(Collected data entries)
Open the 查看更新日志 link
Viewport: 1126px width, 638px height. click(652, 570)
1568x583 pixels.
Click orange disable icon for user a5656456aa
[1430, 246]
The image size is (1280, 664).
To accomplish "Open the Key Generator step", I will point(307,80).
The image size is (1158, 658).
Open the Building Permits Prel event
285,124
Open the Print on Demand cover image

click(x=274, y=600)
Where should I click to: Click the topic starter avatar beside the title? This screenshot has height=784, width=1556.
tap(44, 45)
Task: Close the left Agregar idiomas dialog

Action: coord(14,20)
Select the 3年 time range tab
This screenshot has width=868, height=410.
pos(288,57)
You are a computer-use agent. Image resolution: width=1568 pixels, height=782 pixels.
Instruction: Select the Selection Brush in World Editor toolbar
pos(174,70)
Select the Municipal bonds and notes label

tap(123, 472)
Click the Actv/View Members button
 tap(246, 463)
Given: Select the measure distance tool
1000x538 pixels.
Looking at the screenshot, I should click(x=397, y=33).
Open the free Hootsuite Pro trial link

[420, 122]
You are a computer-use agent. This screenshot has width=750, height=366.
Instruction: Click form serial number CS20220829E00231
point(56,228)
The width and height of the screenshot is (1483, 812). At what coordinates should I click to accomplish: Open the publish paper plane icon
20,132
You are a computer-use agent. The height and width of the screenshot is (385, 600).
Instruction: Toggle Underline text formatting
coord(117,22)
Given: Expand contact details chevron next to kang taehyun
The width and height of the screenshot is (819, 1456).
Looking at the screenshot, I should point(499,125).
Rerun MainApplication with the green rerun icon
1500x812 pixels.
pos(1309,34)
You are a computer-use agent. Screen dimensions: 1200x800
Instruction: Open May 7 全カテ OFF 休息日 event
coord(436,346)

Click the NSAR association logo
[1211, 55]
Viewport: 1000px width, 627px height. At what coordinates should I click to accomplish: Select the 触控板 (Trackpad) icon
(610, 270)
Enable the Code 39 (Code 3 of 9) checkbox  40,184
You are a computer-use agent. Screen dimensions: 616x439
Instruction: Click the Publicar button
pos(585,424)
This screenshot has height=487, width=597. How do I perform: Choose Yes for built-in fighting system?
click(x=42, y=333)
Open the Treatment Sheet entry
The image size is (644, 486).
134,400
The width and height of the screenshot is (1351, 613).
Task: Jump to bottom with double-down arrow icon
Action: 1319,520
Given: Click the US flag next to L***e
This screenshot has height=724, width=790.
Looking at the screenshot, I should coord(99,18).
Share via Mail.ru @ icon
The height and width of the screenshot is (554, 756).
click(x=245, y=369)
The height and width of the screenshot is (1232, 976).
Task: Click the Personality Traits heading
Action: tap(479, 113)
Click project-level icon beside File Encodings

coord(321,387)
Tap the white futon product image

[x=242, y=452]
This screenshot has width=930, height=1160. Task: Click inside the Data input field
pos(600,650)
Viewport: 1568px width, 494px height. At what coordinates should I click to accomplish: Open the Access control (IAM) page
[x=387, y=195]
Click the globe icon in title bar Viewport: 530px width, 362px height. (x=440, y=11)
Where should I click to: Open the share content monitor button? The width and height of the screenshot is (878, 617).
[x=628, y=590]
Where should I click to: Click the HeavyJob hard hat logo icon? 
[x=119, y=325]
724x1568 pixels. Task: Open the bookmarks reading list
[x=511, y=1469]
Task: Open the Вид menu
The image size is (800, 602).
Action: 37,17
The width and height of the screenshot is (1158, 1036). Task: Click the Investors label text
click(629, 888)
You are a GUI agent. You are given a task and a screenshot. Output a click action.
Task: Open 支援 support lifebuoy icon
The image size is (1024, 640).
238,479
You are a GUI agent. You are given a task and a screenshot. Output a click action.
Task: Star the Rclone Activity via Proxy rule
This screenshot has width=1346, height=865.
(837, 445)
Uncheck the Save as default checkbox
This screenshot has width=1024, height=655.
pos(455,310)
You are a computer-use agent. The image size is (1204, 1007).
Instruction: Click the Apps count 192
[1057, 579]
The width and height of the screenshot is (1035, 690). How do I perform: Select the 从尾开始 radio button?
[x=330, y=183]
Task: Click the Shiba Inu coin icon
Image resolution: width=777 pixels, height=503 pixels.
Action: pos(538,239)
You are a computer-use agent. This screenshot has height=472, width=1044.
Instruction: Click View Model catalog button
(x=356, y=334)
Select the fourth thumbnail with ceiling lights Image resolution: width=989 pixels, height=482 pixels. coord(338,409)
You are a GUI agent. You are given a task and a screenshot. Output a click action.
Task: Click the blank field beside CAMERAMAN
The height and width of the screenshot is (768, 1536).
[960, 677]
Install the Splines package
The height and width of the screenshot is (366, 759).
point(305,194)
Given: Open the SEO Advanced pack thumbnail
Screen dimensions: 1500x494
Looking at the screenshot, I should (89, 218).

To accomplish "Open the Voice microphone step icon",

◆ Description of the task
Please go through the data and copy each line containing the word "step".

◆ Task answer
To accomplish "Open the Key Generator step", I will point(307,80).
To accomplish "Open the Voice microphone step icon",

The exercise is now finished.